- autor: zagmar, 2010-04-19 09:30
-
LKS Czeluśnica pokonała naszą drużynę 4-2.
My jako pierwsi objęlimy prowadzenie po ładnej akcji i wymianie podań z pierwszej piłki w sytuacji sam na sam znalazł się Kamil Furtek, który pewnym strzałem pokonał golkipera z Czeluśnicy.Trener Włodarski w 35 minucie zdjoł z boiska Przybyłę i wpuścił Trześniowskiego była to jedyna zmiana w pierwszej połowie. Gospodarze wyrównali stan rywalizacji tuż przed przerwą strzałem z dystansu. Interweniujący Urbanek był bez szans, piłka wpadła tuż przy słupku. Tuż po przerwie trener Włodarski dokonał kilku zmian, w celu sprawdzenia wszystkich kopaczy.Za Krawczyka zobaczyliśmy młodego Dariusza Furtka , który zresztą zaliczył asystę przy drugim trafieniu, za Świszcza wszedł D.Kubit. Już w jednej z pierwszych akcji meczu po podaniu Furtka piłkę w siatce umieścił Kośmieja. Długo nie cieszyliśmy sie z prowadzenia ponieważ kolejny strzał precyzyjny z dystansu i kolejna bramka.Wprowadzone zmiany pogorszyły obraz gry, lecz trener musial dać pograć wszystkim. Kolejne bramki padały po indywidualnych akcjach i naszym niezdecydowaniu w obroni.
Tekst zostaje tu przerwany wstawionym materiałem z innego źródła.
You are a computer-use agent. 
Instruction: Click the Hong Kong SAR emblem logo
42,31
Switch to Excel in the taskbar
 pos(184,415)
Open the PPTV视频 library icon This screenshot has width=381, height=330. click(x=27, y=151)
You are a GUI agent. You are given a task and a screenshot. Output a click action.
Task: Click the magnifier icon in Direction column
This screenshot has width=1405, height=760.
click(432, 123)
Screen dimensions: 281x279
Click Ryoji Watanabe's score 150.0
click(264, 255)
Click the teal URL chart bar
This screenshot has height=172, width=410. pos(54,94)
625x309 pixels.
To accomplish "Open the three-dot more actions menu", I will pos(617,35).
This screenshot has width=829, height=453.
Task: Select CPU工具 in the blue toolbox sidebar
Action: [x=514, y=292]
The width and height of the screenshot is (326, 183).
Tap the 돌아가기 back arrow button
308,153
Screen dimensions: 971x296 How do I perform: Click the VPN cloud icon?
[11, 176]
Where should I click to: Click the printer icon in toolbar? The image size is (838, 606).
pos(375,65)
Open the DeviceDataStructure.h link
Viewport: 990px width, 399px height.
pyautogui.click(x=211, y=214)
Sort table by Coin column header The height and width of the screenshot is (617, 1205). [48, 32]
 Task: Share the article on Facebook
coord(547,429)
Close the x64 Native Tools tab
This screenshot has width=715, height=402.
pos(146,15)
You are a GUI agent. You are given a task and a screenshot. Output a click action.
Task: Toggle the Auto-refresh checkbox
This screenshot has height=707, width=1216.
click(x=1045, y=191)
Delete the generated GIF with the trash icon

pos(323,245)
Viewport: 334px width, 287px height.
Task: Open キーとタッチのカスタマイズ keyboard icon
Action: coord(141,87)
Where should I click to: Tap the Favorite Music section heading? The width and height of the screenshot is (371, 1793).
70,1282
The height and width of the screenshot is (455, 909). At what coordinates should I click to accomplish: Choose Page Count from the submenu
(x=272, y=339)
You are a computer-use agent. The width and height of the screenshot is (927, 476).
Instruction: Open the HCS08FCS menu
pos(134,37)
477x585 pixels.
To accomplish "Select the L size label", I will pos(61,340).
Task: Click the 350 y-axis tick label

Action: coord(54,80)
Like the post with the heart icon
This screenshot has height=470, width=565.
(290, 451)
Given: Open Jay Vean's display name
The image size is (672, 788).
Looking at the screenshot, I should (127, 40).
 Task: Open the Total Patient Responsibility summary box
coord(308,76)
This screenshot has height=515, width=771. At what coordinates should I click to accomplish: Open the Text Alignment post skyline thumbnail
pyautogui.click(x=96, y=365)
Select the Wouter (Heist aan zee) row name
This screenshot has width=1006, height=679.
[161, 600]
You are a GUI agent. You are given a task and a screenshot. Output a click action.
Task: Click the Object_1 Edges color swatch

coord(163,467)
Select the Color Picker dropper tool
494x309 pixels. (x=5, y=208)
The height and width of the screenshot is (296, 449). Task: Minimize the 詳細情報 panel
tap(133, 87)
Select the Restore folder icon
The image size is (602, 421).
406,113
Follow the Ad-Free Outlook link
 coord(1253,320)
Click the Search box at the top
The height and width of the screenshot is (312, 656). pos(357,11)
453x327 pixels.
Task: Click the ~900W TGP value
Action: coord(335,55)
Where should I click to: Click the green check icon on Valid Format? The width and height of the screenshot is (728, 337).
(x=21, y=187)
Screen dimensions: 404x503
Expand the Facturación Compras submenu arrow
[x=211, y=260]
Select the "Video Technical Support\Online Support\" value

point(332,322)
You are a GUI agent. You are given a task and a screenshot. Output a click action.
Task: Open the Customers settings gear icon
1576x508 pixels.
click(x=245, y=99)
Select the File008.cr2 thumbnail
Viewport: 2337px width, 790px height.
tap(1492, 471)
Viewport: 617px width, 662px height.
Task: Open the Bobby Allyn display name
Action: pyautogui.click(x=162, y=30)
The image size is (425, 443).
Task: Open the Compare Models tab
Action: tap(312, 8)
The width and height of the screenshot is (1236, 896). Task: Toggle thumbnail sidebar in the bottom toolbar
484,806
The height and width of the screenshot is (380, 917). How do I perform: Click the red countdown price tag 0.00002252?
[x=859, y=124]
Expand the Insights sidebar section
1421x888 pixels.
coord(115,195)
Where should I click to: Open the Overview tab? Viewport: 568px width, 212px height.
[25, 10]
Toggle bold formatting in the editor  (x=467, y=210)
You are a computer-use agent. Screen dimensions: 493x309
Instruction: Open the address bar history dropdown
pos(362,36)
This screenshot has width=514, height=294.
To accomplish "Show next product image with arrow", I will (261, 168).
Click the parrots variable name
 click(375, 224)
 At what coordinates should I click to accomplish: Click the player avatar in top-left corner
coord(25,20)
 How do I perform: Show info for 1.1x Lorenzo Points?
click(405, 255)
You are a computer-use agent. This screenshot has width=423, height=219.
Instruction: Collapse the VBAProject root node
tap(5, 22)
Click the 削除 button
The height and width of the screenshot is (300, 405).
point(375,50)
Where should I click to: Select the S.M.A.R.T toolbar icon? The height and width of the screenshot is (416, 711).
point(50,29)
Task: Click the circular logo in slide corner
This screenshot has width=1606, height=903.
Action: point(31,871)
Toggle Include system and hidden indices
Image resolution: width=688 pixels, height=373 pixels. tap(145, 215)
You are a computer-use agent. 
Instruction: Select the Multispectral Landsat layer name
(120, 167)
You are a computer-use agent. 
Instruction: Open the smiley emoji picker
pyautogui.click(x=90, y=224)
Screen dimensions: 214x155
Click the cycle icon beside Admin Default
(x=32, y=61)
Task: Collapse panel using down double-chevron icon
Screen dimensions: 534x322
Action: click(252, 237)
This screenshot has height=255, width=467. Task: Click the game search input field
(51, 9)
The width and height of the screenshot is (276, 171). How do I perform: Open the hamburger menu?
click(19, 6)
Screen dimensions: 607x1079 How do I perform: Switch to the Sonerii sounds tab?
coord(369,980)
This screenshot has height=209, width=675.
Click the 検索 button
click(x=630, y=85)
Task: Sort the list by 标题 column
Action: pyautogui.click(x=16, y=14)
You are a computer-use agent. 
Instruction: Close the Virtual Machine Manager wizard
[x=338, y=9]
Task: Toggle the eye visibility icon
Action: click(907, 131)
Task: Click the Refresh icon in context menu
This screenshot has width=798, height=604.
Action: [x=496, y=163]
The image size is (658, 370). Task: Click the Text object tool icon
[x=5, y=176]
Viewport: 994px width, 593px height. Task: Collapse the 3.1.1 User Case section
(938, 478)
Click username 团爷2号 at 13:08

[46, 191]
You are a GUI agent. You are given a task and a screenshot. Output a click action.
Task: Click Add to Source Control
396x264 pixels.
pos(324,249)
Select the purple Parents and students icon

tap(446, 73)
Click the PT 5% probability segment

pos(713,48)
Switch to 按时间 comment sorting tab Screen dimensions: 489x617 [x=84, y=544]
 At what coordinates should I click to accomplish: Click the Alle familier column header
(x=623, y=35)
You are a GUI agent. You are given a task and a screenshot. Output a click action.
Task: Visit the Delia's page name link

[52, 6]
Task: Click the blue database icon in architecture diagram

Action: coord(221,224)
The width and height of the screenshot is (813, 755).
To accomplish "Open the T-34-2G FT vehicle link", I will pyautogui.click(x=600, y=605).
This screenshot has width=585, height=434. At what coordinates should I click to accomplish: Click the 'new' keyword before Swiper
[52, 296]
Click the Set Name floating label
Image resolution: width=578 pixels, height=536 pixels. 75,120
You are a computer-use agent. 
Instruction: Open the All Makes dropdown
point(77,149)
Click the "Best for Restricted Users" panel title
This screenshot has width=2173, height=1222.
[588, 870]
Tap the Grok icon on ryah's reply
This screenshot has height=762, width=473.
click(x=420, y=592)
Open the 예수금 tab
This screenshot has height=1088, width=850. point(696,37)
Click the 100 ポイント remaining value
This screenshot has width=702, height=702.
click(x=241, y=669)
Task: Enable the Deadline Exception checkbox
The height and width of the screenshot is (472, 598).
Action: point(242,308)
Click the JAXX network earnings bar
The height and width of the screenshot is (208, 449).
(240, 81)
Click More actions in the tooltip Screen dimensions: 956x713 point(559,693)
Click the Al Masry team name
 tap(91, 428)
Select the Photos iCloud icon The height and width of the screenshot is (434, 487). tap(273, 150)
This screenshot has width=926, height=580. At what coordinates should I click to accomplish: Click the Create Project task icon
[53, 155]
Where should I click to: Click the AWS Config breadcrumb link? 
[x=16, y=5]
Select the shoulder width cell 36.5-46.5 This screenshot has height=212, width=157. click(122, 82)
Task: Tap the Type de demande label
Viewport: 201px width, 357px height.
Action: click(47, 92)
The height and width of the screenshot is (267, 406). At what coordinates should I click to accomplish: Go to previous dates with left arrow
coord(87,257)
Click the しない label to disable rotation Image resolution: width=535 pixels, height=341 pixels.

Przy wyniku 4-2 mieliśmy jeszcze okazję na zmniejszenie porażki. Kośmieja dośrodkował z wolnego Furtek ubiegł golkipera który rozminął się z piłką lecz z 3 m trafił w poprzeczkę dobijający Maciejowskiz 5m posłał piłkę "panu Bogu w okno". Mecz mógł się podobać szczególnie pierwsza połowa która stała na niezłym poziomie. Napewno wynik i gra napawa optymizmem przed zbliżającymi sie meczami.